◆ **DATA TO USE**
________

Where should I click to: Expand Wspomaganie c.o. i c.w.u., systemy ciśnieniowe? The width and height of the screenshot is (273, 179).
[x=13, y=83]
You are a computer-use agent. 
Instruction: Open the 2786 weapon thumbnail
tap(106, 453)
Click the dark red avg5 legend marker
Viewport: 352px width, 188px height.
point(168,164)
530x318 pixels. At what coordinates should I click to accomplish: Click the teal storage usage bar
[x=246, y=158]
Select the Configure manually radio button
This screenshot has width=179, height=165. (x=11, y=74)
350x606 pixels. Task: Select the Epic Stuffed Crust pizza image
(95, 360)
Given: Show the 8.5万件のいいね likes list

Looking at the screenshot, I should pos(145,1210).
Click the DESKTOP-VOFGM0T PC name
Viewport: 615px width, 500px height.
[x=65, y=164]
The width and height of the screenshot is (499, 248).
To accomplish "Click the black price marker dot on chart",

________

◆ **THE PROBLEM**
The full set of entries above has to be restated exactly.

◆ **EXERCISE RESULT**
Where should I click to: Expand Wspomaganie c.o. i c.w.u., systemy ciśnieniowe? The width and height of the screenshot is (273, 179).
[x=13, y=83]
You are a computer-use agent. 
Instruction: Open the 2786 weapon thumbnail
tap(106, 453)
Click the dark red avg5 legend marker
Viewport: 352px width, 188px height.
point(168,164)
530x318 pixels. At what coordinates should I click to accomplish: Click the teal storage usage bar
[x=246, y=158]
Select the Configure manually radio button
This screenshot has width=179, height=165. (x=11, y=74)
350x606 pixels. Task: Select the Epic Stuffed Crust pizza image
(95, 360)
Given: Show the 8.5万件のいいね likes list

Looking at the screenshot, I should pos(145,1210).
Click the DESKTOP-VOFGM0T PC name
Viewport: 615px width, 500px height.
[x=65, y=164]
The width and height of the screenshot is (499, 248).
To accomplish "Click the black price marker dot on chart",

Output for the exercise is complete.